Application of Differential Network Enrichment Analysis for Deciphering Metabolic Alterations

• Main Authors: Gayatri R. Iyer, Janis Wigginton, William Duren, Jennifer L. LaBarre, Marci Brandenburg, Charles Burant, George Michailidis, Alla Karnovsky
• Format: Article
• Language: English
• Published: MDPI AG 2020-11-01
• Series: Metabolites
• Subjects: partial correlation networks; differential networks; enrichment analysis; metabolic disorders; metabolomics and lipidomics
• Online Access: https://www.mdpi.com/2218-1989/10/12/479

Modern analytical methods allow for the simultaneous detection of hundreds of metabolites, generating increasingly large and complex data sets. The analysis of metabolomics data is a multi-step process that involves data processing and normalization, followed by statistical analysis. One of the biggest challenges in metabolomics is linking alterations in metabolite levels to specific biological processes that are disrupted, contributing to the development of disease or reflecting the disease state. A common approach to accomplishing this goal involves pathway mapping and enrichment analysis, which assesses the relative importance of predefined metabolic pathways or other biological categories. However, traditional knowledge-based enrichment analysis has limitations when it comes to the analysis of metabolomics and lipidomics data.

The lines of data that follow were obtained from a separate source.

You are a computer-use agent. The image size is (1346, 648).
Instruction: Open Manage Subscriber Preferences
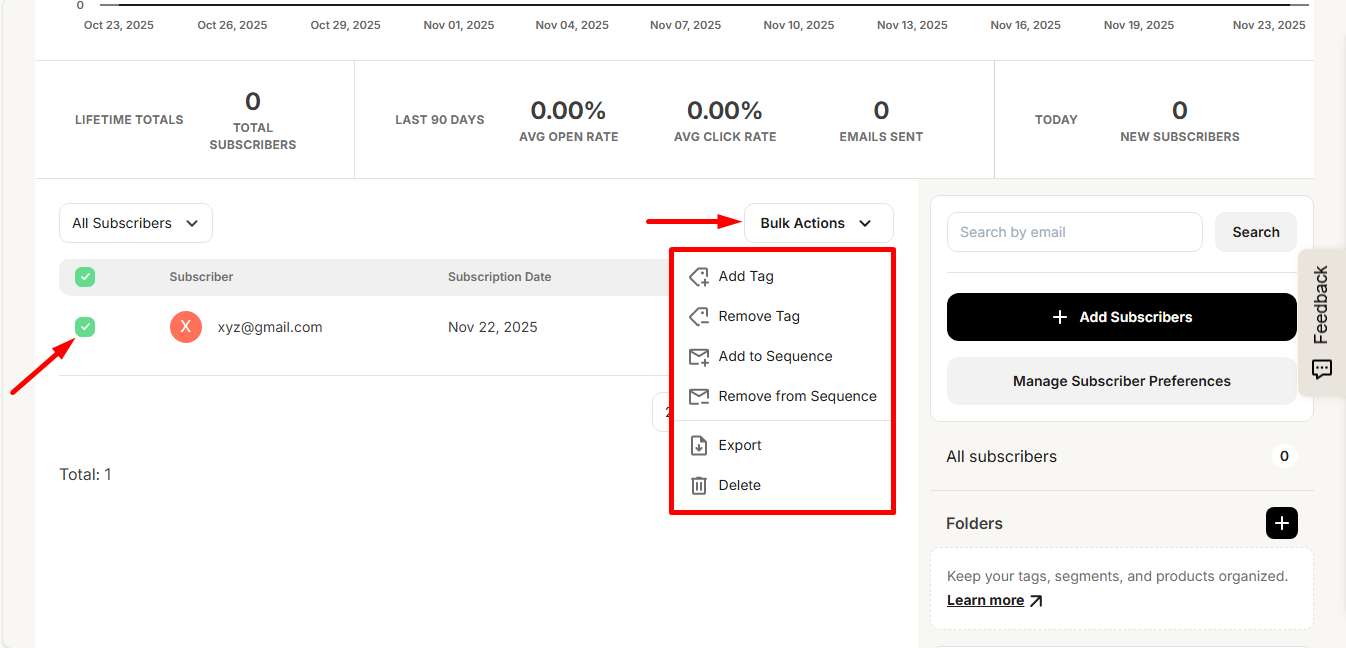(x=1121, y=381)
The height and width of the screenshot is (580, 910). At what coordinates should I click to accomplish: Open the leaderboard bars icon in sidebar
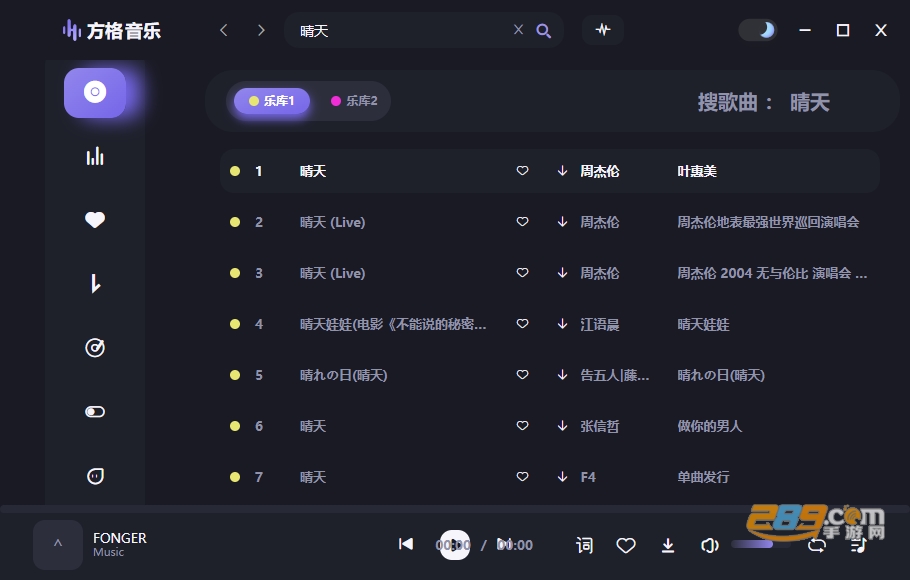point(95,156)
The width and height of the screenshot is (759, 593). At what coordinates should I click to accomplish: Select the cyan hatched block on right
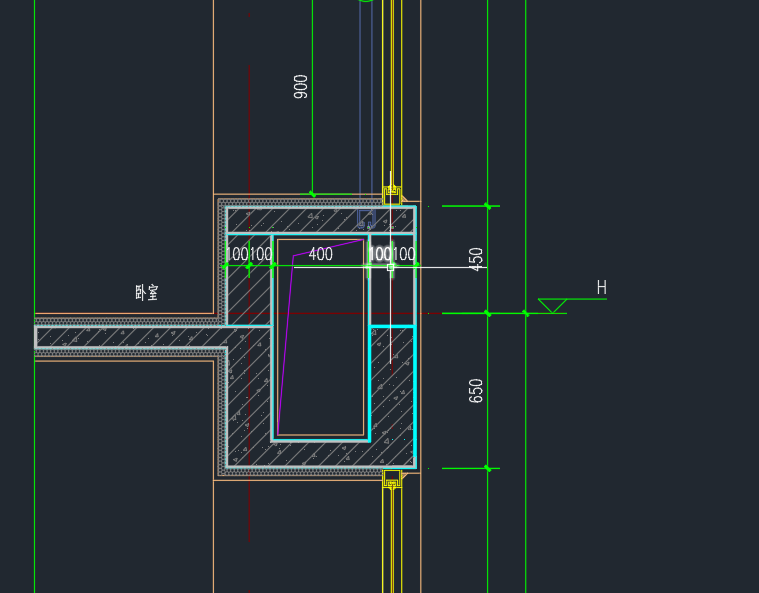pyautogui.click(x=392, y=390)
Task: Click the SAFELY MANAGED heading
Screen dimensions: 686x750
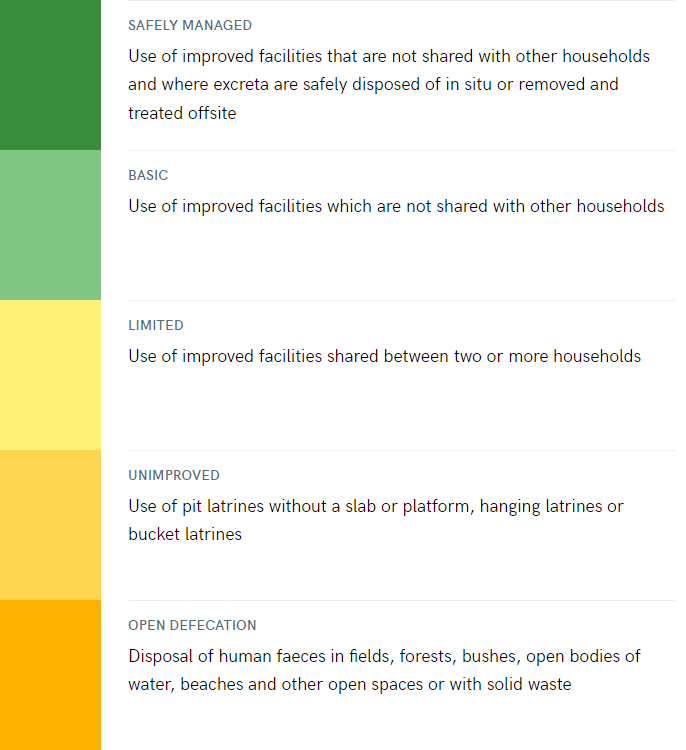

We present a Java-based, user-friendly bioinformatics tool named Filigree that provides a primarily data-driven alternative to the existing knowledge-based enrichment analysis methods. Filigree is based on our previously published differential network enrichment analysis (DNEA) methodology. To demonstrate the utility of the tool, we applied it to previously published studies analyzing the metabolome in the context of metabolic disorders (type 1 and 2 diabetes) and the maternal and infant lipidome during pregnancy.